• **TRY IT**:
Repeat, without any change, the entries presented below.

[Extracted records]
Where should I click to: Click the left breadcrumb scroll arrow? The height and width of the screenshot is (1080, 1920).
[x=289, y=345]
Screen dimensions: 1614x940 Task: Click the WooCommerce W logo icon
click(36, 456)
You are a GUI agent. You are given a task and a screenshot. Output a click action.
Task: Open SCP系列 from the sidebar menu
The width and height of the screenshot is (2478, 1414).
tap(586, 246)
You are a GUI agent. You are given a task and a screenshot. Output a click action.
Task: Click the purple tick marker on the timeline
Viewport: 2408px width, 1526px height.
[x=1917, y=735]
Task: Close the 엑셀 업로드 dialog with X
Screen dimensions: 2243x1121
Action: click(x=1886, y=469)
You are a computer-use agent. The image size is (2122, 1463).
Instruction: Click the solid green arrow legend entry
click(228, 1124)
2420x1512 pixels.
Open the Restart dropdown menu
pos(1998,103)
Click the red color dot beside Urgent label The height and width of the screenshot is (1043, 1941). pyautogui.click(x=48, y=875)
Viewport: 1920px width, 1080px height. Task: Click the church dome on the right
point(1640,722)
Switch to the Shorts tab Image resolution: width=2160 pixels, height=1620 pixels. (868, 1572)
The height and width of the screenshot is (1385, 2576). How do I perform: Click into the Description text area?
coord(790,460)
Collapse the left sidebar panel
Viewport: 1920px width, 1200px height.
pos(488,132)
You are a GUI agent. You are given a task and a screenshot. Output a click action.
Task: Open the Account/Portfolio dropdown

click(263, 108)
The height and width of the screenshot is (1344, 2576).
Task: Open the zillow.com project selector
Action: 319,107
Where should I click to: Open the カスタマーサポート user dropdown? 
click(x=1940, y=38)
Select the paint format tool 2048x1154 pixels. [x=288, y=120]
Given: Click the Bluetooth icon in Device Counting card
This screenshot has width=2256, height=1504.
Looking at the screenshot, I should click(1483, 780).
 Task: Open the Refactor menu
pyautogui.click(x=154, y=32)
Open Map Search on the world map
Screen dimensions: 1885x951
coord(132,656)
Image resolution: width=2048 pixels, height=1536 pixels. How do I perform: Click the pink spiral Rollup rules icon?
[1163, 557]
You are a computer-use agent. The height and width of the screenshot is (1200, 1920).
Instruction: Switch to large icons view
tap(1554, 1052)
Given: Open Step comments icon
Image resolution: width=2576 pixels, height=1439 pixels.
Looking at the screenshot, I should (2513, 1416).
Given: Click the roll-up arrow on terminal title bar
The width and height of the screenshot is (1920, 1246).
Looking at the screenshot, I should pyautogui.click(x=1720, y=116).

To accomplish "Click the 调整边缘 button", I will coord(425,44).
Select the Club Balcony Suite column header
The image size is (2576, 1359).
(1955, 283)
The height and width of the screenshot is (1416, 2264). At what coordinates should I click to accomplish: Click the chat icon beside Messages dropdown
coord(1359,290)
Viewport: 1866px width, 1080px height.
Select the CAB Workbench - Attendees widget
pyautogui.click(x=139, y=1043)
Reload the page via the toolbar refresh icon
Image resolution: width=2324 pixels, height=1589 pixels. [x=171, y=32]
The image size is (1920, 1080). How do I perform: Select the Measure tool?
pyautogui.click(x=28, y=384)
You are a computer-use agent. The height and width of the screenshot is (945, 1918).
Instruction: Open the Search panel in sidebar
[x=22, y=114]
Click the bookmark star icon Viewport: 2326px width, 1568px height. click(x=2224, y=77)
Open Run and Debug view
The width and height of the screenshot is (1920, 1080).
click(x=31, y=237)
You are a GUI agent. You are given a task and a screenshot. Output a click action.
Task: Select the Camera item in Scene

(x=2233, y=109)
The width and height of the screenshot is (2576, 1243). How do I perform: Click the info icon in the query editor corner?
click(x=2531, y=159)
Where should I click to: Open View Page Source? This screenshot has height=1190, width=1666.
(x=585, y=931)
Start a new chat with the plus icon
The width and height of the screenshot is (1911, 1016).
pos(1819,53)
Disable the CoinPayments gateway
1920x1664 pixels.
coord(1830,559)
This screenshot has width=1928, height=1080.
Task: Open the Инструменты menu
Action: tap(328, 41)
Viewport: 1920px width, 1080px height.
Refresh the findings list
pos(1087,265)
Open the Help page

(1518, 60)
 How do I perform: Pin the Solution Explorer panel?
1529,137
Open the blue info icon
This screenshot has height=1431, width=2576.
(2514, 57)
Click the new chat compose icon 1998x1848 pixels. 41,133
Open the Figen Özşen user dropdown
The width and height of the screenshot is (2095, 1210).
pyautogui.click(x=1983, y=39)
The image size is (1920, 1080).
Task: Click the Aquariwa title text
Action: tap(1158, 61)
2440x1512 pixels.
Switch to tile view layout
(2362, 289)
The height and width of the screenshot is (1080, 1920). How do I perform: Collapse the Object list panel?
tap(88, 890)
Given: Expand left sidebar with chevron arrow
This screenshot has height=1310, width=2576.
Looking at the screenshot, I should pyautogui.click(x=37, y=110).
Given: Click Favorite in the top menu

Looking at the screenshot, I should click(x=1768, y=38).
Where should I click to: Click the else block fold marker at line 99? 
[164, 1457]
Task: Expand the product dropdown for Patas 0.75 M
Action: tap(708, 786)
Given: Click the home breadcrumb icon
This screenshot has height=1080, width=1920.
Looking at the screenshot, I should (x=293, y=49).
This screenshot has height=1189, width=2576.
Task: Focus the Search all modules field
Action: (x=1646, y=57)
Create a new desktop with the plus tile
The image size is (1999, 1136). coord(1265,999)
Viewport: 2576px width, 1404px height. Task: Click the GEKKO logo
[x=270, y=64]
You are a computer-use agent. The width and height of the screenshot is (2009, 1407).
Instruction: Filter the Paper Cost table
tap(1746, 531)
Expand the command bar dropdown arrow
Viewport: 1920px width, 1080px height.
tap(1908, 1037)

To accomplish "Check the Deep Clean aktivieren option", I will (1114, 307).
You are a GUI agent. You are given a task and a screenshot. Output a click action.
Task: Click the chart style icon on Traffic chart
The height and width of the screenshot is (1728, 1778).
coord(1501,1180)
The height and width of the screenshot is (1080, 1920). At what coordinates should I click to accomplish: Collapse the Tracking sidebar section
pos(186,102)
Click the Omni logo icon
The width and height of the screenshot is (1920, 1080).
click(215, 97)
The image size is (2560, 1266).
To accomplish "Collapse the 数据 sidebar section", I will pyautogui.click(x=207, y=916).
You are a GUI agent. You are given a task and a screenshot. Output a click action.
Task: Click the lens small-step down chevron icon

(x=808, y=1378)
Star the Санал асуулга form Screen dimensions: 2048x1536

• **SOLUTION FOR THIS TASK**:
Where should I click to: Click the left breadcrumb scroll arrow? The height and width of the screenshot is (1080, 1920).
[x=289, y=345]
Screen dimensions: 1614x940 Task: Click the WooCommerce W logo icon
click(36, 456)
You are a GUI agent. You are given a task and a screenshot. Output a click action.
Task: Open SCP系列 from the sidebar menu
The width and height of the screenshot is (2478, 1414).
tap(586, 246)
You are a GUI agent. You are given a task and a screenshot. Output a click action.
Task: Click the purple tick marker on the timeline
Viewport: 2408px width, 1526px height.
[x=1917, y=735]
Task: Close the 엑셀 업로드 dialog with X
Screen dimensions: 2243x1121
Action: click(x=1886, y=469)
You are a computer-use agent. The image size is (2122, 1463).
Instruction: Click the solid green arrow legend entry
click(228, 1124)
2420x1512 pixels.
Open the Restart dropdown menu
pos(1998,103)
Click the red color dot beside Urgent label The height and width of the screenshot is (1043, 1941). pyautogui.click(x=48, y=875)
Viewport: 1920px width, 1080px height. Task: Click the church dome on the right
point(1640,722)
Switch to the Shorts tab Image resolution: width=2160 pixels, height=1620 pixels. (868, 1572)
The height and width of the screenshot is (1385, 2576). How do I perform: Click into the Description text area?
coord(790,460)
Collapse the left sidebar panel
Viewport: 1920px width, 1200px height.
pos(488,132)
You are a GUI agent. You are given a task and a screenshot. Output a click action.
Task: Open the Account/Portfolio dropdown

click(263, 108)
The height and width of the screenshot is (1344, 2576).
Task: Open the zillow.com project selector
Action: 319,107
Where should I click to: Open the カスタマーサポート user dropdown? 
click(x=1940, y=38)
Select the paint format tool 2048x1154 pixels. [x=288, y=120]
Given: Click the Bluetooth icon in Device Counting card
This screenshot has width=2256, height=1504.
Looking at the screenshot, I should click(1483, 780).
 Task: Open the Refactor menu
pyautogui.click(x=154, y=32)
Open Map Search on the world map
Screen dimensions: 1885x951
coord(132,656)
Image resolution: width=2048 pixels, height=1536 pixels. How do I perform: Click the pink spiral Rollup rules icon?
[1163, 557]
You are a computer-use agent. The height and width of the screenshot is (1200, 1920).
Instruction: Switch to large icons view
tap(1554, 1052)
Given: Open Step comments icon
Image resolution: width=2576 pixels, height=1439 pixels.
Looking at the screenshot, I should (2513, 1416).
Given: Click the roll-up arrow on terminal title bar
The width and height of the screenshot is (1920, 1246).
Looking at the screenshot, I should pyautogui.click(x=1720, y=116).

To accomplish "Click the 调整边缘 button", I will coord(425,44).
Select the Club Balcony Suite column header
The image size is (2576, 1359).
(1955, 283)
The height and width of the screenshot is (1416, 2264). At what coordinates should I click to accomplish: Click the chat icon beside Messages dropdown
coord(1359,290)
Viewport: 1866px width, 1080px height.
Select the CAB Workbench - Attendees widget
pyautogui.click(x=139, y=1043)
Reload the page via the toolbar refresh icon
Image resolution: width=2324 pixels, height=1589 pixels. [x=171, y=32]
The image size is (1920, 1080). How do I perform: Select the Measure tool?
pyautogui.click(x=28, y=384)
You are a computer-use agent. The height and width of the screenshot is (945, 1918).
Instruction: Open the Search panel in sidebar
[x=22, y=114]
Click the bookmark star icon Viewport: 2326px width, 1568px height. click(x=2224, y=77)
Open Run and Debug view
The width and height of the screenshot is (1920, 1080).
click(x=31, y=237)
You are a GUI agent. You are given a task and a screenshot. Output a click action.
Task: Select the Camera item in Scene

(x=2233, y=109)
The width and height of the screenshot is (2576, 1243). How do I perform: Click the info icon in the query editor corner?
click(x=2531, y=159)
Where should I click to: Open View Page Source? This screenshot has height=1190, width=1666.
(x=585, y=931)
Start a new chat with the plus icon
The width and height of the screenshot is (1911, 1016).
pos(1819,53)
Disable the CoinPayments gateway
1920x1664 pixels.
coord(1830,559)
This screenshot has width=1928, height=1080.
Task: Open the Инструменты menu
Action: tap(328, 41)
Viewport: 1920px width, 1080px height.
Refresh the findings list
pos(1087,265)
Open the Help page

(1518, 60)
 How do I perform: Pin the Solution Explorer panel?
1529,137
Open the blue info icon
This screenshot has height=1431, width=2576.
(2514, 57)
Click the new chat compose icon 1998x1848 pixels. 41,133
Open the Figen Özşen user dropdown
The width and height of the screenshot is (2095, 1210).
pyautogui.click(x=1983, y=39)
The image size is (1920, 1080).
Task: Click the Aquariwa title text
Action: tap(1158, 61)
2440x1512 pixels.
Switch to tile view layout
(2362, 289)
The height and width of the screenshot is (1080, 1920). How do I perform: Collapse the Object list panel?
tap(88, 890)
Given: Expand left sidebar with chevron arrow
This screenshot has height=1310, width=2576.
Looking at the screenshot, I should pyautogui.click(x=37, y=110).
Given: Click Favorite in the top menu

Looking at the screenshot, I should click(x=1768, y=38).
Where should I click to: Click the else block fold marker at line 99? 
[164, 1457]
Task: Expand the product dropdown for Patas 0.75 M
Action: tap(708, 786)
Given: Click the home breadcrumb icon
This screenshot has height=1080, width=1920.
Looking at the screenshot, I should (x=293, y=49).
This screenshot has height=1189, width=2576.
Task: Focus the Search all modules field
Action: (x=1646, y=57)
Create a new desktop with the plus tile
The image size is (1999, 1136). coord(1265,999)
Viewport: 2576px width, 1404px height. Task: Click the GEKKO logo
[x=270, y=64]
You are a computer-use agent. The width and height of the screenshot is (2009, 1407).
Instruction: Filter the Paper Cost table
tap(1746, 531)
Expand the command bar dropdown arrow
Viewport: 1920px width, 1080px height.
tap(1908, 1037)

To accomplish "Check the Deep Clean aktivieren option", I will (1114, 307).
You are a GUI agent. You are given a task and a screenshot. Output a click action.
Task: Click the chart style icon on Traffic chart
The height and width of the screenshot is (1728, 1778).
coord(1501,1180)
The height and width of the screenshot is (1080, 1920). At what coordinates should I click to accomplish: Collapse the Tracking sidebar section
pos(186,102)
Click the Omni logo icon
The width and height of the screenshot is (1920, 1080).
click(215, 97)
The image size is (2560, 1266).
To accomplish "Collapse the 数据 sidebar section", I will pyautogui.click(x=207, y=916).
You are a GUI agent. You are given a task and a screenshot. Output a click action.
Task: Click the lens small-step down chevron icon

(x=808, y=1378)
Star the Санал асуулга form Screen dimensions: 2048x1536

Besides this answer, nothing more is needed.